Assignment: Every single record below is to be reproduced exactly.

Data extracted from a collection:

┌──

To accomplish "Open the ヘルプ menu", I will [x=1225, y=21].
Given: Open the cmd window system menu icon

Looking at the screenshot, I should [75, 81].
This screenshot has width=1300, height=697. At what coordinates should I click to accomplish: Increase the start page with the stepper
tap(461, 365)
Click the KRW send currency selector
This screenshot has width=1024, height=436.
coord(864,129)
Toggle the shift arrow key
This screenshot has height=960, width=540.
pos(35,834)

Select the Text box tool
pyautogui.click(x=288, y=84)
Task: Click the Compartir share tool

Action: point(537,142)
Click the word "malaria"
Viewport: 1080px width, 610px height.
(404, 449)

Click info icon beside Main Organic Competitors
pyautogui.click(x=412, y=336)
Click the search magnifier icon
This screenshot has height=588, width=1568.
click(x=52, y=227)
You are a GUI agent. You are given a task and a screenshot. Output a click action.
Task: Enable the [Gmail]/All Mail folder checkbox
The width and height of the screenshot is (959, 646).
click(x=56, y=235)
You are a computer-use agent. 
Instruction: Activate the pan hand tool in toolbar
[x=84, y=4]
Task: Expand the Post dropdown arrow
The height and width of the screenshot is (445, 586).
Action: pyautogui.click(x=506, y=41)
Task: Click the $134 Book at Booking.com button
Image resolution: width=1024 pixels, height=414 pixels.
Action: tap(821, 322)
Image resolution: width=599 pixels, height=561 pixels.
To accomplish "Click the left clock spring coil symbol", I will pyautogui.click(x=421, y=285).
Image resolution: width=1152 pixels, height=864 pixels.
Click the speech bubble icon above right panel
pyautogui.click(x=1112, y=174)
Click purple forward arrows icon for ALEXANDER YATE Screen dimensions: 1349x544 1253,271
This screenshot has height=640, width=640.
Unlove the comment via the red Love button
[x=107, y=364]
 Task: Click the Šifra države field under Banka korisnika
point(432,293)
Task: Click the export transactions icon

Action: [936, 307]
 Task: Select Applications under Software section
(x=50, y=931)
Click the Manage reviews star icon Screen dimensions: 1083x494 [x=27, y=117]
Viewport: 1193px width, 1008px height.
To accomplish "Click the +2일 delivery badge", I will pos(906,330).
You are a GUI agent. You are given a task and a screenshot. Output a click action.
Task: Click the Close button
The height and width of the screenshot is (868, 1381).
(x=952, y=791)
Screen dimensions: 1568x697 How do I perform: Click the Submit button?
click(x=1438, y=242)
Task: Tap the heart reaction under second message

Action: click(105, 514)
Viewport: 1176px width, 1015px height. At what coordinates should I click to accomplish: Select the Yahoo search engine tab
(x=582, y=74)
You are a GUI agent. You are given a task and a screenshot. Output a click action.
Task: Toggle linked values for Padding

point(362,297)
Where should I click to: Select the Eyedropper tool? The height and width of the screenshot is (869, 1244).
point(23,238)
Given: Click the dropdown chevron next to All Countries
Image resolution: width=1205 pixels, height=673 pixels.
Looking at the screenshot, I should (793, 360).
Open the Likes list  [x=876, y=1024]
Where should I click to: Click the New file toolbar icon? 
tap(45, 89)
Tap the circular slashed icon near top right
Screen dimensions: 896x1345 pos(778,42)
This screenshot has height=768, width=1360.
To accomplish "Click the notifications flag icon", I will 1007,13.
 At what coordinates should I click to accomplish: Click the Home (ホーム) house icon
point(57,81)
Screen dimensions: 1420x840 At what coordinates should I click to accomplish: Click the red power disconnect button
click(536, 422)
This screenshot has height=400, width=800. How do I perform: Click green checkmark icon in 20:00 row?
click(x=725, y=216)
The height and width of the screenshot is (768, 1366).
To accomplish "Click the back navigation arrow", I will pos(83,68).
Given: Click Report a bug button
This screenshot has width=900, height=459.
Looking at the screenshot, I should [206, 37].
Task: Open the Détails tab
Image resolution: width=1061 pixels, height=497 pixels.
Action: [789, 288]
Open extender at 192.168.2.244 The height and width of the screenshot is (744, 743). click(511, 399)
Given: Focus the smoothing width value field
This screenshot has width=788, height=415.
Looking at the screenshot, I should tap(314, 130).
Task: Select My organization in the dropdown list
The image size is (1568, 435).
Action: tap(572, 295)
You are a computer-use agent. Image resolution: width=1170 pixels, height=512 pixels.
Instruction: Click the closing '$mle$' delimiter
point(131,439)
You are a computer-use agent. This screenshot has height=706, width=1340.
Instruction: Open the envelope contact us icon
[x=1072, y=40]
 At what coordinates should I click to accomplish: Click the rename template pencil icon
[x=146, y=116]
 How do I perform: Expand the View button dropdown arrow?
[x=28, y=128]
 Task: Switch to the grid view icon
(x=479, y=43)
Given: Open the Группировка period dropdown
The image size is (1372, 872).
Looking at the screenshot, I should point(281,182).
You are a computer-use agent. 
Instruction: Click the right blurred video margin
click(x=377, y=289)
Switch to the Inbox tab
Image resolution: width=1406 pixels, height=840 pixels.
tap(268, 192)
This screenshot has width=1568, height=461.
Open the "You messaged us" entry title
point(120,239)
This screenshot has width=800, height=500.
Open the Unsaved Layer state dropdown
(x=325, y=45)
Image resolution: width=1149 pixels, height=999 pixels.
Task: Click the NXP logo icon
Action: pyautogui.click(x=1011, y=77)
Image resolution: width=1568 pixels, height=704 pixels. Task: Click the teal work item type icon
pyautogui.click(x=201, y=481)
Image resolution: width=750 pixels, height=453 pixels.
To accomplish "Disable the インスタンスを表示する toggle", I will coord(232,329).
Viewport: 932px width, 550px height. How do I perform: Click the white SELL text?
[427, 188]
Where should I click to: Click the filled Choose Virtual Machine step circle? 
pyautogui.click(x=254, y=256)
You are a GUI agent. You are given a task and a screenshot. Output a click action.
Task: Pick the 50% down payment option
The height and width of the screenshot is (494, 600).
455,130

└──

Expected answer:
To accomplish "Open the ヘルプ menu", I will [x=1225, y=21].
Given: Open the cmd window system menu icon

Looking at the screenshot, I should [75, 81].
This screenshot has width=1300, height=697. At what coordinates should I click to accomplish: Increase the start page with the stepper
tap(461, 365)
Click the KRW send currency selector
This screenshot has width=1024, height=436.
coord(864,129)
Toggle the shift arrow key
This screenshot has height=960, width=540.
pos(35,834)

Select the Text box tool
pyautogui.click(x=288, y=84)
Task: Click the Compartir share tool

Action: point(537,142)
Click the word "malaria"
Viewport: 1080px width, 610px height.
(404, 449)

Click info icon beside Main Organic Competitors
pyautogui.click(x=412, y=336)
Click the search magnifier icon
This screenshot has height=588, width=1568.
click(x=52, y=227)
You are a GUI agent. You are given a task and a screenshot. Output a click action.
Task: Enable the [Gmail]/All Mail folder checkbox
The width and height of the screenshot is (959, 646).
click(x=56, y=235)
You are a computer-use agent. 
Instruction: Activate the pan hand tool in toolbar
[x=84, y=4]
Task: Expand the Post dropdown arrow
The height and width of the screenshot is (445, 586).
Action: pyautogui.click(x=506, y=41)
Task: Click the $134 Book at Booking.com button
Image resolution: width=1024 pixels, height=414 pixels.
Action: tap(821, 322)
Image resolution: width=599 pixels, height=561 pixels.
To accomplish "Click the left clock spring coil symbol", I will pyautogui.click(x=421, y=285).
Image resolution: width=1152 pixels, height=864 pixels.
Click the speech bubble icon above right panel
pyautogui.click(x=1112, y=174)
Click purple forward arrows icon for ALEXANDER YATE Screen dimensions: 1349x544 1253,271
This screenshot has height=640, width=640.
Unlove the comment via the red Love button
[x=107, y=364]
 Task: Click the Šifra države field under Banka korisnika
point(432,293)
Task: Click the export transactions icon

Action: [936, 307]
 Task: Select Applications under Software section
(x=50, y=931)
Click the Manage reviews star icon Screen dimensions: 1083x494 [x=27, y=117]
Viewport: 1193px width, 1008px height.
To accomplish "Click the +2일 delivery badge", I will pos(906,330).
You are a GUI agent. You are given a task and a screenshot. Output a click action.
Task: Click the Close button
The height and width of the screenshot is (868, 1381).
(x=952, y=791)
Screen dimensions: 1568x697 How do I perform: Click the Submit button?
click(x=1438, y=242)
Task: Tap the heart reaction under second message

Action: click(105, 514)
Viewport: 1176px width, 1015px height. At what coordinates should I click to accomplish: Select the Yahoo search engine tab
(x=582, y=74)
You are a GUI agent. You are given a task and a screenshot. Output a click action.
Task: Toggle linked values for Padding

point(362,297)
Where should I click to: Select the Eyedropper tool? The height and width of the screenshot is (869, 1244).
point(23,238)
Given: Click the dropdown chevron next to All Countries
Image resolution: width=1205 pixels, height=673 pixels.
Looking at the screenshot, I should (793, 360).
Open the Likes list  [x=876, y=1024]
Where should I click to: Click the New file toolbar icon? 
tap(45, 89)
Tap the circular slashed icon near top right
Screen dimensions: 896x1345 pos(778,42)
This screenshot has height=768, width=1360.
To accomplish "Click the notifications flag icon", I will 1007,13.
 At what coordinates should I click to accomplish: Click the Home (ホーム) house icon
point(57,81)
Screen dimensions: 1420x840 At what coordinates should I click to accomplish: Click the red power disconnect button
click(536, 422)
This screenshot has height=400, width=800. How do I perform: Click green checkmark icon in 20:00 row?
click(x=725, y=216)
The height and width of the screenshot is (768, 1366).
To accomplish "Click the back navigation arrow", I will pos(83,68).
Given: Click Report a bug button
This screenshot has width=900, height=459.
Looking at the screenshot, I should [206, 37].
Task: Open the Détails tab
Image resolution: width=1061 pixels, height=497 pixels.
Action: [789, 288]
Open extender at 192.168.2.244 The height and width of the screenshot is (744, 743). click(511, 399)
Given: Focus the smoothing width value field
This screenshot has width=788, height=415.
Looking at the screenshot, I should tap(314, 130).
Task: Select My organization in the dropdown list
The image size is (1568, 435).
Action: tap(572, 295)
You are a computer-use agent. Image resolution: width=1170 pixels, height=512 pixels.
Instruction: Click the closing '$mle$' delimiter
point(131,439)
You are a computer-use agent. This screenshot has height=706, width=1340.
Instruction: Open the envelope contact us icon
[x=1072, y=40]
 At what coordinates should I click to accomplish: Click the rename template pencil icon
[x=146, y=116]
 How do I perform: Expand the View button dropdown arrow?
[x=28, y=128]
 Task: Switch to the grid view icon
(x=479, y=43)
Given: Open the Группировка period dropdown
The image size is (1372, 872).
Looking at the screenshot, I should point(281,182).
You are a computer-use agent. 
Instruction: Click the right blurred video margin
click(x=377, y=289)
Switch to the Inbox tab
Image resolution: width=1406 pixels, height=840 pixels.
tap(268, 192)
This screenshot has width=1568, height=461.
Open the "You messaged us" entry title
point(120,239)
This screenshot has width=800, height=500.
Open the Unsaved Layer state dropdown
(x=325, y=45)
Image resolution: width=1149 pixels, height=999 pixels.
Task: Click the NXP logo icon
Action: pyautogui.click(x=1011, y=77)
Image resolution: width=1568 pixels, height=704 pixels. Task: Click the teal work item type icon
pyautogui.click(x=201, y=481)
Image resolution: width=750 pixels, height=453 pixels.
To accomplish "Disable the インスタンスを表示する toggle", I will coord(232,329).
Viewport: 932px width, 550px height. How do I perform: Click the white SELL text?
[427, 188]
Where should I click to: Click the filled Choose Virtual Machine step circle? 
pyautogui.click(x=254, y=256)
You are a GUI agent. You are given a task and a screenshot. Output a click action.
Task: Pick the 50% down payment option
The height and width of the screenshot is (494, 600).
455,130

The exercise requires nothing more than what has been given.